This page contains instructional videos for NVIDIA® Nsight™ Compute. These videos are a great resource for enhancing your understanding of all the features Nsight Compute has to offer.

GPU Technology Conference 2021: Nsight Compute 2021.1 - Resource Tracking for new CUDA Toolkit 11.3 Resources

This GTC 2021 spotlight highlights Nsight Compute's support for CTK11.3 resources with the Nsight Compute Resource Tracker, including:

  • User Objects
  • Memory Allocations
  • Memory Pools
  • Graph Nodes

Presented 04-12-2012 | GTC 2021: Nsight Compute 2021.1 (CUDA 11.3) | New in 2021.1 | View on YouTube

GPU Technology Conference 2021: CUDA is Evolving, and the Latest Developer Tools are Adapting to Keep Up

As the CUDA ecosystem rapidly expands, developers need the latest tools (including Nsight Compute) to make sure they can debug, profile, and optimize to take advantage of it all. Nsight developer tools along with other CUDA debuggers, profilers, and checkers are adding new features all the time to help. We'll go over the latest features in developer tools (including Nsight Compute) with a focus on the problems they help you solve. You'll learn about updated performance metrics for the latest architecture, new workflows that enable more usage models, and usability features to get you the information you're looking for, faster. This session is relevant to anyone developing for CUDA platforms, whether it's the first time you've picked up the tools or you're a power user looking to learn the latest and greatest new features.

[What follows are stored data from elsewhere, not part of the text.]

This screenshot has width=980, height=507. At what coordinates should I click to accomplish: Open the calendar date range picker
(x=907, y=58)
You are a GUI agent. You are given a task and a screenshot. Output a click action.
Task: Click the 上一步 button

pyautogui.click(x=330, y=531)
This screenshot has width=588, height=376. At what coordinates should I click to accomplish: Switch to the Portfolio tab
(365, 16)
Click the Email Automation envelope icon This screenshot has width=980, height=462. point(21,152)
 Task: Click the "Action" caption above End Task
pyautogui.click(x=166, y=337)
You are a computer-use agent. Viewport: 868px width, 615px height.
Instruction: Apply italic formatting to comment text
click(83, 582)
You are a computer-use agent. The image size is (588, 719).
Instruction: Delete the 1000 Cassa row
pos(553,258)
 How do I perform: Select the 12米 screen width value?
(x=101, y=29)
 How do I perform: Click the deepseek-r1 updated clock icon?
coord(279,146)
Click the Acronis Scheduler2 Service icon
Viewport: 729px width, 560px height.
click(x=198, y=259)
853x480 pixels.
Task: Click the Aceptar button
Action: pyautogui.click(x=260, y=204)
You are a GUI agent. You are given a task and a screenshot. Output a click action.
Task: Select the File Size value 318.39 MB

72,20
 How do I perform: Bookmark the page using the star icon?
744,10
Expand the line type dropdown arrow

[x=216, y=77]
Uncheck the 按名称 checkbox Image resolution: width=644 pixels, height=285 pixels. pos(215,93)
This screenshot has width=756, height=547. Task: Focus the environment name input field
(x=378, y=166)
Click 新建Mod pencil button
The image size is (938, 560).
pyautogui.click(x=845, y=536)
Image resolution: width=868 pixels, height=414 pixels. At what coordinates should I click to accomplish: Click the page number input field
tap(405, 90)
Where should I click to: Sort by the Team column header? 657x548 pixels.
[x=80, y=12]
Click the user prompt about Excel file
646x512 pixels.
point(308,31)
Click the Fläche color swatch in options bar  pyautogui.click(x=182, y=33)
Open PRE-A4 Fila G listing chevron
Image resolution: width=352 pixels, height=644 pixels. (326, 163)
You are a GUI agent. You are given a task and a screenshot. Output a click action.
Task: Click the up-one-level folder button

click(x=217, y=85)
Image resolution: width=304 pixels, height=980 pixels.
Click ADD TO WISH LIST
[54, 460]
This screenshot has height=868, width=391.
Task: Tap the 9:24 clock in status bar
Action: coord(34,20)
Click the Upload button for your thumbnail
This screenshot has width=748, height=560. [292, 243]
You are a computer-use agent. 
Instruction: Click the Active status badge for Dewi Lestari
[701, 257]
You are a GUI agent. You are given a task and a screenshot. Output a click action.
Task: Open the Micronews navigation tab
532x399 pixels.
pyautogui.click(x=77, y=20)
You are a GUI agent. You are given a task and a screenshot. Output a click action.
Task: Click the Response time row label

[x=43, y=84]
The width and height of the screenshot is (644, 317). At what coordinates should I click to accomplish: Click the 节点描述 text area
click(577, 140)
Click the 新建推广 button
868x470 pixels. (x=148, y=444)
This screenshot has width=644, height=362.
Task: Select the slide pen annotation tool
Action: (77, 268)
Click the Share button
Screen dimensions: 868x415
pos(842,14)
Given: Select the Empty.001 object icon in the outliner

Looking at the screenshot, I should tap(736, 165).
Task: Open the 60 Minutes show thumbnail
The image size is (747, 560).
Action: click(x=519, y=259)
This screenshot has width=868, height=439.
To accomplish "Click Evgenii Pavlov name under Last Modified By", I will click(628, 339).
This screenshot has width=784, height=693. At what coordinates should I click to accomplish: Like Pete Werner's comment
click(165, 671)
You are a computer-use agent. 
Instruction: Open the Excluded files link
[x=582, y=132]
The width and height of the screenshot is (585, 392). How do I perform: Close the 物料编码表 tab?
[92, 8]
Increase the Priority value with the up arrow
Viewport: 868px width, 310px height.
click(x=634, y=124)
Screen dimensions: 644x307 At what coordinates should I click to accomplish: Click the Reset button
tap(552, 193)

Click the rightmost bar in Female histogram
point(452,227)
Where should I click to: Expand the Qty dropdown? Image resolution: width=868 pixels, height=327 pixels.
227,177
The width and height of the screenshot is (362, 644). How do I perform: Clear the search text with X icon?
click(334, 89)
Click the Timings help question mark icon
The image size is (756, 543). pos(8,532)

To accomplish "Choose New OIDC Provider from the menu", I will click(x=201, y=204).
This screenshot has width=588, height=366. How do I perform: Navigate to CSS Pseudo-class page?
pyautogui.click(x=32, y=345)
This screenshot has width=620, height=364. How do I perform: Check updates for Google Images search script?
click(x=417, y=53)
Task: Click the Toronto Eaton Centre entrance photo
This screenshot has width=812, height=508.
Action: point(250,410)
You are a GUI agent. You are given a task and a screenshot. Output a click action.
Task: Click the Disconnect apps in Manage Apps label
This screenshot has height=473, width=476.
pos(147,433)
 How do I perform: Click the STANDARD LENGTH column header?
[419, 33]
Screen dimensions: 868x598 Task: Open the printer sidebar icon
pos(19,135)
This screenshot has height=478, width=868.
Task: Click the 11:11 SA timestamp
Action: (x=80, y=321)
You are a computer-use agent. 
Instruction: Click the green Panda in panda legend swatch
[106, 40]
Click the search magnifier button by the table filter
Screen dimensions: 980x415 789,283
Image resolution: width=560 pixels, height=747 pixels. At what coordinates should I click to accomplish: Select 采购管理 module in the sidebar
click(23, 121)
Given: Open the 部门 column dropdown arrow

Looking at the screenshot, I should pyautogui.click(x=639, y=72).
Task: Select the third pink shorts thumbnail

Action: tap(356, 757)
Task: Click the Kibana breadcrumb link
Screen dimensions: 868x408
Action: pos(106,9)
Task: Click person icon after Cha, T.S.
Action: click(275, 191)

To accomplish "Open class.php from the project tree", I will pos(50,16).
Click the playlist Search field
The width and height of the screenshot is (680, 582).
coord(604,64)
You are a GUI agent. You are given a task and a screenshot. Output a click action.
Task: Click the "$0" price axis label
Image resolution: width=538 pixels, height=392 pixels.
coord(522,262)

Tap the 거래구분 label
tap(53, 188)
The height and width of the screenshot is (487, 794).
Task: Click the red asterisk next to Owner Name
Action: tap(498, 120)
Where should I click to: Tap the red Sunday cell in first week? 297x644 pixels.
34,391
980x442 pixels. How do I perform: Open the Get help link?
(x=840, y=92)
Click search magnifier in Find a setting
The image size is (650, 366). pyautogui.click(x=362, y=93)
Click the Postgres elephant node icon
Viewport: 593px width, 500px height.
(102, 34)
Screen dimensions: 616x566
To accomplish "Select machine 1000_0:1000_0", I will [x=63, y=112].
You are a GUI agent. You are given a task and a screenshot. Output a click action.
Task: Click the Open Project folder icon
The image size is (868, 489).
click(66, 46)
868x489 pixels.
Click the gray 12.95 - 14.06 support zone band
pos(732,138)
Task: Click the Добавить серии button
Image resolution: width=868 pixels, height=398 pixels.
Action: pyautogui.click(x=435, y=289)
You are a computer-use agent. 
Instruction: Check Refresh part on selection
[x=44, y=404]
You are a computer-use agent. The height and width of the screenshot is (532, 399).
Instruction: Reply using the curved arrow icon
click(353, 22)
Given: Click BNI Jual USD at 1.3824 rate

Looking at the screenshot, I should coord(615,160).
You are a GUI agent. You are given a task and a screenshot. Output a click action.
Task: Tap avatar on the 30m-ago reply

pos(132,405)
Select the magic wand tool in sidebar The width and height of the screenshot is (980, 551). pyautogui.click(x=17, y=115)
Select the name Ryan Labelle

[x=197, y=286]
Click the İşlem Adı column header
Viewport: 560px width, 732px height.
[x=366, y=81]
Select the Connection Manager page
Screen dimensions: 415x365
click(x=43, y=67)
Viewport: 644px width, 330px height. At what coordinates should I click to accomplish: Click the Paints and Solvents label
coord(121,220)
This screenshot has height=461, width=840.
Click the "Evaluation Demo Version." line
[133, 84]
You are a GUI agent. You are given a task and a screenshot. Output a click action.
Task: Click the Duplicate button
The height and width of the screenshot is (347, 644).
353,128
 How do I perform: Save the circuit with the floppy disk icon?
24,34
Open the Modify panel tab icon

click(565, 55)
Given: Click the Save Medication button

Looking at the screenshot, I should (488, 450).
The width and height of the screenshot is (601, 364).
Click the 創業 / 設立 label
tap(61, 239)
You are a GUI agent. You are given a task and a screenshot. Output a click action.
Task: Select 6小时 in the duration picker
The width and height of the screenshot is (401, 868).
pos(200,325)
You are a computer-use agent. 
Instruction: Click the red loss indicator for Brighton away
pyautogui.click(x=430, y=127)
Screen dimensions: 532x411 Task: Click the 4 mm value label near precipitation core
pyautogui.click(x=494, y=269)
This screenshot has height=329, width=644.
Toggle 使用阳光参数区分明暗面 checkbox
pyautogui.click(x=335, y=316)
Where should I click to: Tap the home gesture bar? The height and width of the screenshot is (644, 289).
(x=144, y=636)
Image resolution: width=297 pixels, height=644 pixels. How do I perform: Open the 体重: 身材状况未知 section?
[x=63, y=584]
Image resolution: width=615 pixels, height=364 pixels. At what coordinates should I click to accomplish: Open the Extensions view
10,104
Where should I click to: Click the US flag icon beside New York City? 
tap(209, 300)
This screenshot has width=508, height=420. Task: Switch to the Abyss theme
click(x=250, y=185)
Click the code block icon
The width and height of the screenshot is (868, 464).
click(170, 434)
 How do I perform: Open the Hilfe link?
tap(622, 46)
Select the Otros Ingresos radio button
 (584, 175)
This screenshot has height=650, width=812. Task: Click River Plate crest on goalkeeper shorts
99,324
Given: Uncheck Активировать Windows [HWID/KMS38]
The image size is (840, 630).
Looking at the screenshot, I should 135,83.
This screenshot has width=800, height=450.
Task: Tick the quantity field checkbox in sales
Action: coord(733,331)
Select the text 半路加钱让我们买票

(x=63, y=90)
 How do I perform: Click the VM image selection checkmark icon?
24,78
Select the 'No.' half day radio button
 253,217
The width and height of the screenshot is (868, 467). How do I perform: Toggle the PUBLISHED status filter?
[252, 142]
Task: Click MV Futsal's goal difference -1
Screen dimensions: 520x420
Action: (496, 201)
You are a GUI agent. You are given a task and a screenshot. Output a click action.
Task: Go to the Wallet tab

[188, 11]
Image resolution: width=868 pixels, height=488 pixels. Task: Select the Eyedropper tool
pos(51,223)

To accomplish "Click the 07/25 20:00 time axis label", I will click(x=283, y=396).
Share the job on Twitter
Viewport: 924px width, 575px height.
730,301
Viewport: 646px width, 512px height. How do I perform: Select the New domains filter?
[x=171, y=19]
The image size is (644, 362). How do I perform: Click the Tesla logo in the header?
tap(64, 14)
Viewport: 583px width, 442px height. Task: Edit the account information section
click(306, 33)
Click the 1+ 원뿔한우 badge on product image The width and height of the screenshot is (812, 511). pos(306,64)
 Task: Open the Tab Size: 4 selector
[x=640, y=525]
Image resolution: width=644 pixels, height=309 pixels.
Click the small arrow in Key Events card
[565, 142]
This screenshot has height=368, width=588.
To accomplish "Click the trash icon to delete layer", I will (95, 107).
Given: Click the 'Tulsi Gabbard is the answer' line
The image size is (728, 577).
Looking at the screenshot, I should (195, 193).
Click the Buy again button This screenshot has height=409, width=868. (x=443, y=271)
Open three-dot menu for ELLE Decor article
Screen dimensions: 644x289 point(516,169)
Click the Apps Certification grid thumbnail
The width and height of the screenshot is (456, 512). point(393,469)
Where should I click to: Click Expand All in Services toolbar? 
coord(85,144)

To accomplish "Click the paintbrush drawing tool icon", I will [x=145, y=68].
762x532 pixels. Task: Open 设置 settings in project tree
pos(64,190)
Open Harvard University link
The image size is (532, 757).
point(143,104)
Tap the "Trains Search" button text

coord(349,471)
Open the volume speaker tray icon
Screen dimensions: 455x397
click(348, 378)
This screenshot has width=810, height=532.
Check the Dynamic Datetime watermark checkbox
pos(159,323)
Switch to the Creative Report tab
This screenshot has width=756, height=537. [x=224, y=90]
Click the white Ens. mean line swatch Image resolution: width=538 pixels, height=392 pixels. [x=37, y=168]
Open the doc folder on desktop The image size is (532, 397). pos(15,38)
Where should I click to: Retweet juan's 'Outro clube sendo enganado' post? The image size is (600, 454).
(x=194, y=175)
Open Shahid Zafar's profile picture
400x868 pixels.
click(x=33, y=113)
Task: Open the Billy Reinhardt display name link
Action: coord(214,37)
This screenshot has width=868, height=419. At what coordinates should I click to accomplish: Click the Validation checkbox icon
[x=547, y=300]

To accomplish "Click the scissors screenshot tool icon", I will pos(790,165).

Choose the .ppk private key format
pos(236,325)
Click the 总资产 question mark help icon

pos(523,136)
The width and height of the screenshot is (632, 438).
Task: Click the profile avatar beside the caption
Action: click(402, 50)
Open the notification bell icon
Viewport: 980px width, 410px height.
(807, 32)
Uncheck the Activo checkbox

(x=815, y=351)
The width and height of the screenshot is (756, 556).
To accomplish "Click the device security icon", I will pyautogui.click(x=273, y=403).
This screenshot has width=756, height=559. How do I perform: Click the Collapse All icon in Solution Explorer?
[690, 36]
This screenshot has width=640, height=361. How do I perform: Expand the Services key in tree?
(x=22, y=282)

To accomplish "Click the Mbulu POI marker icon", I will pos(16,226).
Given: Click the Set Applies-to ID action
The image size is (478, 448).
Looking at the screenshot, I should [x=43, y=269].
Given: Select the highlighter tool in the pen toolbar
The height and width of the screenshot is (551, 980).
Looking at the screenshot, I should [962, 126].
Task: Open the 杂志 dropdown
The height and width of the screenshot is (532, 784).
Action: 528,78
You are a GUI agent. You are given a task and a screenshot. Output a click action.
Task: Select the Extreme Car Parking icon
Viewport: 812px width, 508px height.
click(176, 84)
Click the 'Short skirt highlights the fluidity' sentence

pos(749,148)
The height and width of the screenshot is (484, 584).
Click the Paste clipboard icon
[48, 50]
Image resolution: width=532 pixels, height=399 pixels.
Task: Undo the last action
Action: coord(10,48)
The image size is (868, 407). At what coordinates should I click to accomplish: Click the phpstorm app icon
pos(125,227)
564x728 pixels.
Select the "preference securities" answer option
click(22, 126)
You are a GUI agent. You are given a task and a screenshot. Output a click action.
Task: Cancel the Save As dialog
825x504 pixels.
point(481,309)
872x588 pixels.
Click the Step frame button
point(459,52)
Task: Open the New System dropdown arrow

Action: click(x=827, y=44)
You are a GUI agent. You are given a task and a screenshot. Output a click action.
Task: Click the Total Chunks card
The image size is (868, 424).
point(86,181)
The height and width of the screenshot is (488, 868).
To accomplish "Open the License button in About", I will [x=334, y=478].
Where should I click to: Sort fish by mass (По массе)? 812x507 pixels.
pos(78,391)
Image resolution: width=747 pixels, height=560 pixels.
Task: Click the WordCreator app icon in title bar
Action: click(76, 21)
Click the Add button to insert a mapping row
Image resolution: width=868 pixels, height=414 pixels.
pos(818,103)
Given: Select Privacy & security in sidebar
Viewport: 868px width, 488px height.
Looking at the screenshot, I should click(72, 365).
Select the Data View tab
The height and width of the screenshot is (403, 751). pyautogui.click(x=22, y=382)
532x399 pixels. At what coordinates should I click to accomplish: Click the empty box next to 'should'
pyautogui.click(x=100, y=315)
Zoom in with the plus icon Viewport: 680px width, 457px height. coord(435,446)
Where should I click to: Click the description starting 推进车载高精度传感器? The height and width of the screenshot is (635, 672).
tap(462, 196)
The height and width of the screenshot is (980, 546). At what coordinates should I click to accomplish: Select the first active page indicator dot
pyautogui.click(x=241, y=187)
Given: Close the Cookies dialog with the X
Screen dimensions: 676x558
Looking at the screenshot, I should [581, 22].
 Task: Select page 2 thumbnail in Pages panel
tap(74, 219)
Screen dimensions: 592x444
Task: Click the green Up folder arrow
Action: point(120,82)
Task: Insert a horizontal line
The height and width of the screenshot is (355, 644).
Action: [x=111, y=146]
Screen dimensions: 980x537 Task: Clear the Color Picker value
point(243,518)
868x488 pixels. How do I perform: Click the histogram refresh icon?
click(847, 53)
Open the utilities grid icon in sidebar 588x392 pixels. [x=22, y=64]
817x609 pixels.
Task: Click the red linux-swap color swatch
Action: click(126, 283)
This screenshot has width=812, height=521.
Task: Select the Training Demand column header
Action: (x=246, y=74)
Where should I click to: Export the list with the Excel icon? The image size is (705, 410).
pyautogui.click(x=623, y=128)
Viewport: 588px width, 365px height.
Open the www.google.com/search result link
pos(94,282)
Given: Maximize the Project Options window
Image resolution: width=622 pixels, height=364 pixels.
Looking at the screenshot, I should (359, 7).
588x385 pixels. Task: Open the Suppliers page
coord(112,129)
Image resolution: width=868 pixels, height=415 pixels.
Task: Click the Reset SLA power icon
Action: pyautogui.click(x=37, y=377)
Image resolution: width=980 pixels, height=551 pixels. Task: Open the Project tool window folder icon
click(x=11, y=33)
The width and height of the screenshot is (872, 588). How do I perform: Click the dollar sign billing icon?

Presented 04-12-2012 | GTC 2021: Nsight Compute 2021.1 (CUDA 11.3) | New in 2021.1 | View on YouTube

Supercomputing 2020: Nsight Compute 2020.2 - New Profiling mode: Application Replay

This Supercomputing 2020 spotlight introduces the new Application Replay mode, which complements the Kernel Replay mode.

First, you'll get an overview of the Nsight Compute profiling and collection process, diving into the normal 'Kernel' replay mode. Then, we'll look at situations when using the new 'Application' replay mode is advantageous.

Presented 11-09-2020 | Supercomputing 2020: Nsight Compute 2020.2 (CUDA 11.1) | New in 2020.2 | View on YouTube

Supercomputing 2020: Nsight Compute's Roofline and NVIDIA Ampere GPU Architecture Analysis

This Supercomputing 2020 spotlight reviews Nsight Compute's Roofline Analysis tool as well as new analysis features for NVIDIA's Ampere GPU architecture.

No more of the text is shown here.